Iceberg

TL;DR Apache Doris is a full Apache Iceberg engine, not just a reader. One CREATE CATALOG connects Apache Doris to any of seven Iceberg backends (REST, HMS, Glue, S3 Tables, JDBC, DLF, Hadoop). From there you can query, INSERT, UPDATE, DELETE, MERGE INTO, branch and tag, time-travel, evolve schema and partitions, and run maintenance (expire_snapshots, rewrite_data_files, rewrite_manifests) without leaving SQL. Apache Doris reads and writes V2 position and equality deletes, and V3 deletion vectors (Puffin) are supported since 4.1.

Apache Doris Iceberg integration: a full Iceberg engine connected to seven catalog backends with read and write operations, branches and tags, time travel, and table maintenance.

Why use the Apache Doris Iceberg catalog?

The Apache Doris Iceberg catalog is a full read-and-write engine, so the same cluster that serves dashboards also lands rows, runs maintenance, and manages branches in Iceberg without handing off to Spark or Flink. Iceberg's appeal is engine neutrality. Your data sits in Parquet on object storage, the table layout lives in an open spec, and any engine that speaks the spec can read and write the same table without copying it. The promise breaks the moment your engine treats Iceberg as a read-only side door. You connect, run a few SELECTs, and the first time you need to land a row you are back to spinning up Spark or Flink for the write path. Two clusters, two SQL dialects, two sets of credentials, one table.

Apache Doris does both halves. The cluster that serves your dashboards is the same one that maintains the Iceberg tables behind them.

Federated queries that join Iceberg facts with the Doris warehouse run as one MPP plan, not a copy job.
ELT pipelines write back into Iceberg through standard SQL, so other engines see the new snapshot immediately.
Maintenance (compaction, snapshot expiry, manifest rewrite) is ALTER TABLE ... EXECUTE, not a separate Spark job.

This card covers the Iceberg-specific surface. For federation across mixed catalog types see Multi Catalog; for the write surface that spans Iceberg, Hive, and Paimon together, see Managing Lake Tables.

What is the Apache Doris Iceberg catalog?

The Apache Doris Iceberg catalog is a native connector built on top of the Iceberg Java library. The connector speaks Iceberg's catalog API directly, so commits go through the same code path Spark and Trino use and produce snapshots those engines can read without translation.

Key terms

Catalog type: the metastore backend that maps table names to current metadata pointers.
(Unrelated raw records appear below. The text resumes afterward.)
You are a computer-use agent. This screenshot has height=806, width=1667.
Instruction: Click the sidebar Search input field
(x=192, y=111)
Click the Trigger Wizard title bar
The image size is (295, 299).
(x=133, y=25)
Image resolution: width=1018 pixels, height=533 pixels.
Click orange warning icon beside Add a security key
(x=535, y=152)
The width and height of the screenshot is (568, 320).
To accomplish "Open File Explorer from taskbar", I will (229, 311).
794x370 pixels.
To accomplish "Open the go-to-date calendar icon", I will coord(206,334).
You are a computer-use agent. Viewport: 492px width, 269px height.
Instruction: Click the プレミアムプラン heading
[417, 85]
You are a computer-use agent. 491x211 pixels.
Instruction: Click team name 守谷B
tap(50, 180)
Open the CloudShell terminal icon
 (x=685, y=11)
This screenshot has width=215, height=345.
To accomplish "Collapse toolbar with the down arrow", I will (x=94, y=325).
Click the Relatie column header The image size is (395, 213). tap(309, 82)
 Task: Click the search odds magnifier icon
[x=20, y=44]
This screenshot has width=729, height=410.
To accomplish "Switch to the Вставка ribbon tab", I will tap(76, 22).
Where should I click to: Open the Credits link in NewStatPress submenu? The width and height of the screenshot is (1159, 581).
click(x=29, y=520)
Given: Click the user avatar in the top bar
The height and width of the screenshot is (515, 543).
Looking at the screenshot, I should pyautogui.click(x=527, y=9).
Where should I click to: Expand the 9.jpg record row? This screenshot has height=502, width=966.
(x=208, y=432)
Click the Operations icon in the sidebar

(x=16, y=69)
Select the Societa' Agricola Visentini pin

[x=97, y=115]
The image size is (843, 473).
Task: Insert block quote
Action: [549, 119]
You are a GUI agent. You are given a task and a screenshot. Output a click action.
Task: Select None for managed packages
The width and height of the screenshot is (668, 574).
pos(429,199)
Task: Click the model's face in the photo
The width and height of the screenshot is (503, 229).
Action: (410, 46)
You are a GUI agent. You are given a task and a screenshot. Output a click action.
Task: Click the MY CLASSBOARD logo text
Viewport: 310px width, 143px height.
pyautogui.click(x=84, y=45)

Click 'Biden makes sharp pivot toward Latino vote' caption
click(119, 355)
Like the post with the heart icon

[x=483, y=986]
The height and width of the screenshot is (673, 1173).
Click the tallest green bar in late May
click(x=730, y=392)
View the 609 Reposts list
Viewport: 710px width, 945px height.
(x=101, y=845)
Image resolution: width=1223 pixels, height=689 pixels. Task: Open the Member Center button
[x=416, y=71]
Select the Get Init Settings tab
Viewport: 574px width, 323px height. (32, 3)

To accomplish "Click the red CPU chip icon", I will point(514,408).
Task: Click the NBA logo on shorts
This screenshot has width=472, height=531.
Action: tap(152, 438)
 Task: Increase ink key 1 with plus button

Doris supports seven: rest, hms, glue, s3tables, dlf, jdbc, hadoop.
Format version: V1 (append-only), V2 (merge-on-read with position and equality deletes), V3 (deletion vectors stored as Puffin files, row lineage, default values). Doris reads V1 through V3 and writes V2 by default. V3 writes need format version 4.1+.
Snapshot: an immutable version of an Iceberg table. Every commit produces a new one.
Branch and tag: named references to snapshots. Branches move with new commits, tags are fixed. Doris supports both for read (@branch(name), @tag(name)) and DDL (ALTER TABLE ... CREATE BRANCH).
Position delete, equality delete, deletion vector: three ways Iceberg records row-level deletes. Position deletes mark a row by its file path and ordinal. Equality deletes match by column values. Deletion vectors store a Roaring bitmap per data file in a Puffin sidecar.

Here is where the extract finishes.